Not really. llama.cpp was just using the GPU when it took off. Apple's advantage is more VRAM capacity.

this introduction isn’t just for large clusters

It doesn't work for large clusters at all; it's limited to 6-7 Macs and most people will probably use just 2 Macs.

fwip 3 days ago|||
The bandwidth of rdma over thunderbolt is so much faster (and lower latency) than Apple's system of mostly-wireless devices, I can't see how any learnings here would transfer.
stego-tech 3 days ago||
You're thinking, "You can't put modern models on that sort of distributed compute network", which is technically correct.

I was thinking, "How could we package or run these kinds of large models or workloads across a consumer's distributed compute?" The Engineer in me got as far as "Enumerate devices on network via mDNS or Bonjour, compare keys against iCloud device keys or otherwise perform authentication, share utilization telemetry and permit workload scheduling/balance" before I realized that's probably what they're testing here to a degree, even if they're using RDMA.

threecheese 3 days ago||
I think you are spot on, and this fits perfectly within my mental model of HomeKit; tasks are distributed to various devices within the network based on capabilities and authentication, and given a very fast bus Apple can scale the heck out of this.
stego-tech 3 days ago||
Consumers generally have far more compute than they think; it's just all distributed across devices and hard to utilize effectively over unreliable interfaces (e.g.
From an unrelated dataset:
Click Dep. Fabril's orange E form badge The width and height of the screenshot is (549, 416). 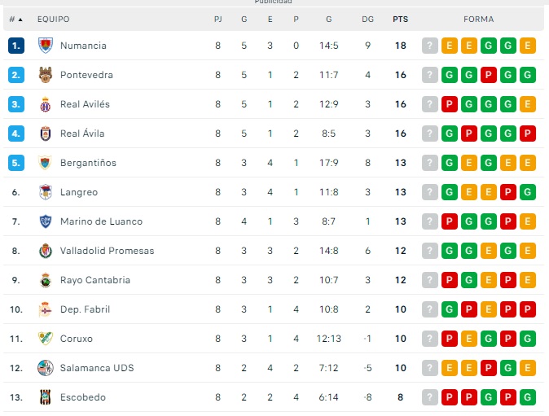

Wi-Fi). If Apple (or anyone, really) could figure out a way to utilize that at modern scales, I wager privacy-conscious consumers would gladly trade some latency in responses in favor of superior overall model performance - heck, branding it as "deep thinking" might even pull more customers in via marketing alone ("thinks longer, for better results" or some vaguely-not-suable marketing slogan). It could even be made into an API for things like batch image or video rendering, but without the hassle of setting up an app-specific render farm.

There's definitely something there, but Apple's really the only player setup to capitalize on it via their halo effect with devices and operating systems. Everyone else is too fragmented to make it happen.